=== What to do ===
What you write should be an exact copy of the material, from its first line through the line containing "Given: Click the quantity cell showing 14".

=== Provided records ===
□ □ □ □ □ □ □
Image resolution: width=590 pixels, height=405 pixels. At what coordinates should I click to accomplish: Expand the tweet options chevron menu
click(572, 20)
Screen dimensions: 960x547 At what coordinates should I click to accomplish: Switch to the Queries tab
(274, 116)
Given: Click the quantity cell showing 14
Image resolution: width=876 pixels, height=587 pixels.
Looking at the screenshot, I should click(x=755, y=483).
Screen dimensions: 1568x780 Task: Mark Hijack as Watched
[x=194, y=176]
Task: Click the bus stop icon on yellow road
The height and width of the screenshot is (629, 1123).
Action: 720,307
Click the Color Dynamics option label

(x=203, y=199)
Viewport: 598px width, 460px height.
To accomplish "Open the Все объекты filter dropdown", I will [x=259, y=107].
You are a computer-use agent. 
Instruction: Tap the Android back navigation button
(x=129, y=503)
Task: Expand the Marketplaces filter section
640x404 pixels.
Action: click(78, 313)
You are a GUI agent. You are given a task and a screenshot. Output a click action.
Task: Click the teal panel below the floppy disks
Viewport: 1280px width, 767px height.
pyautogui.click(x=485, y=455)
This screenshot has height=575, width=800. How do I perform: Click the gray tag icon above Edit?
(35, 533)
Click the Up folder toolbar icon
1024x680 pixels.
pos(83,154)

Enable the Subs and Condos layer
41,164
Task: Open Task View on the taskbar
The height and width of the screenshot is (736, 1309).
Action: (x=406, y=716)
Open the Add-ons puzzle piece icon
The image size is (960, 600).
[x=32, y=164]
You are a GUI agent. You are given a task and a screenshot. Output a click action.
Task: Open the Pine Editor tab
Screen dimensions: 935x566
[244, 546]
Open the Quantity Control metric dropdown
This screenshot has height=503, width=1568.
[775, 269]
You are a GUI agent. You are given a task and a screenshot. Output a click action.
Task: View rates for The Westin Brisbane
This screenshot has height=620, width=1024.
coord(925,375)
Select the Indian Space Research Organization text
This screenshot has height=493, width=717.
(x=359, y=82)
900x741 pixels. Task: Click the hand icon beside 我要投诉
□ □ □ □ □ □ □
=== Task response ===
Image resolution: width=590 pixels, height=405 pixels. At what coordinates should I click to accomplish: Expand the tweet options chevron menu
click(572, 20)
Screen dimensions: 960x547 At what coordinates should I click to accomplish: Switch to the Queries tab
(274, 116)
Given: Click the quantity cell showing 14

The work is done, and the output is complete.